– Вероника! – тихонько позвала Каркуша. И, услышав, как робко дрожит в темноте ее собственный голос, повторила уверенней и громче: – Вероника!

Силуэт дрогнул, затем как бы нехотя отлепился от песочницы и, выпрямившись в полный рост, замер. Теперь Каркуша уже не сомневалась: это была Вероника. Катя шагнула навстречу своей новой знакомой и, когда их разделяло всего несколько шагов, обратила внимание на объемный предмет, болтавшийся где-то внизу.

«Не выбросила, что ли, мусор?» – подумала было Каркуша, но тут же поняла, что ошиблась. То, что болталось у самых ног Вероники, нисколько не напоминало даже мусорный пакет. Это нечто имело неправильную и довольно странную форму. Приглядевшись, Каркуша различила большую голову, круглые уши и лапы, торчавшие в разные стороны.

– Ну ты чего?! – с ходу набросилась на девушку Катя. – Я же волнуюсь все-таки! Думаю, мало ли, может, заблудилась или хулиганы к тебе привязались, а ты сидишь тут… Чего домой-то не идешь?

– Да вот… из-за него, – ответила Вероника и подняла то, что было у нее в руке.

– Что это? – опешила Каркуша, вглядываясь в непонятный предмет.

– Медведь плюшевый, – как-то виновато произнесла Вероника. – Выбросил кто-то, представляешь?

– Ну и что? – совершенно искренне недоумевала Каркуша.

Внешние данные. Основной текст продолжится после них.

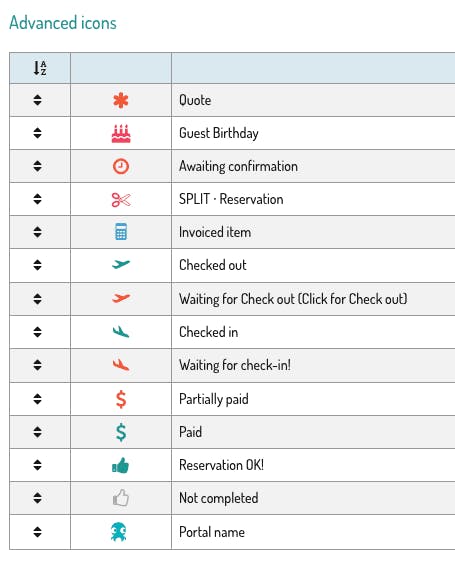Viewport: 455px width, 566px height.
Task: Select the Guest Birthday cake icon
Action: pyautogui.click(x=121, y=134)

– Вот и тебе кажется, что в этом ничего такого нет, – вздохнула Вероника, и Каркуше послышался в ее голосе легкий упрек. – А я, как только подумаю, что он многие годы кому-то служил… верой и правдой служил, понимаешь? Какой-нибудь мальчик или девочка укладывал его каждый день в свою кровать, укрывал одеялом, а потом засыпал, прижавшись к нему щекой… – С каждым новым словом голос Вероники все больше дрожал. Девушка будто бы боролась со слезами. – А потом, когда эта девочка или мальчик вырос, мишку выбросили на помойку… Из верного друга мишка превратился в совершенно ненужный и бесполезный хлам… Так и с людьми иногда случается…

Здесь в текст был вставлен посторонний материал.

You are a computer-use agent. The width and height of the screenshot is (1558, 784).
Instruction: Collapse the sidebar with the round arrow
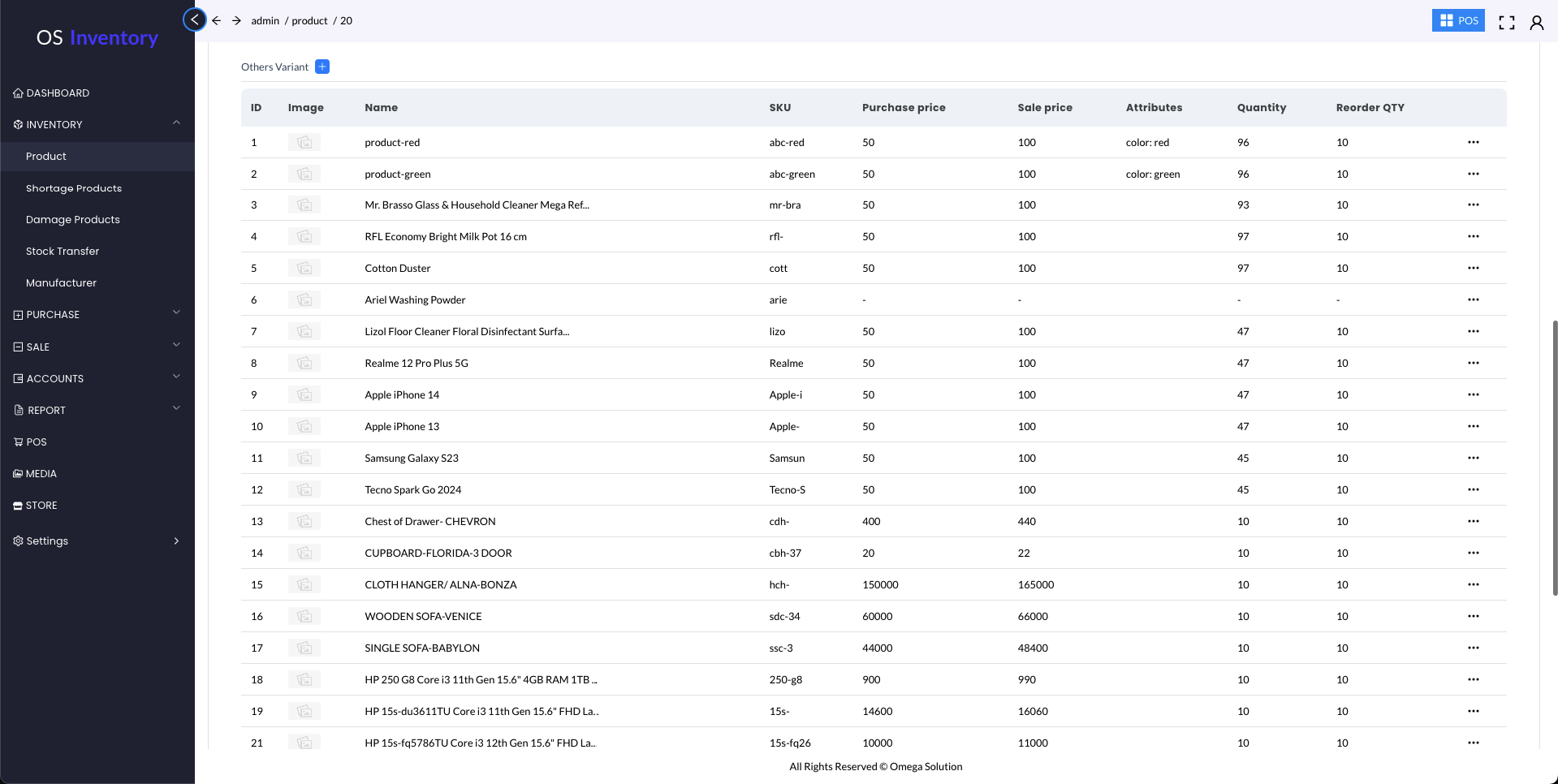195,19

Сказав это, Вероника прижала к груди игрушку и уткнулась в нее лицом.

– Ну ты чего делаешь? – возмутилась Каркуша, отрывая медведя от ее лица. – Он же грязный! Где ты его нашла? Там, возле баков подобрала, что ли?

– Не-а, – замотала головой Вероника. – Прямо из бака вытащила. Он сверху лежал. – Девушка помолчала немного, а потом добавила зачем-то: – На боку.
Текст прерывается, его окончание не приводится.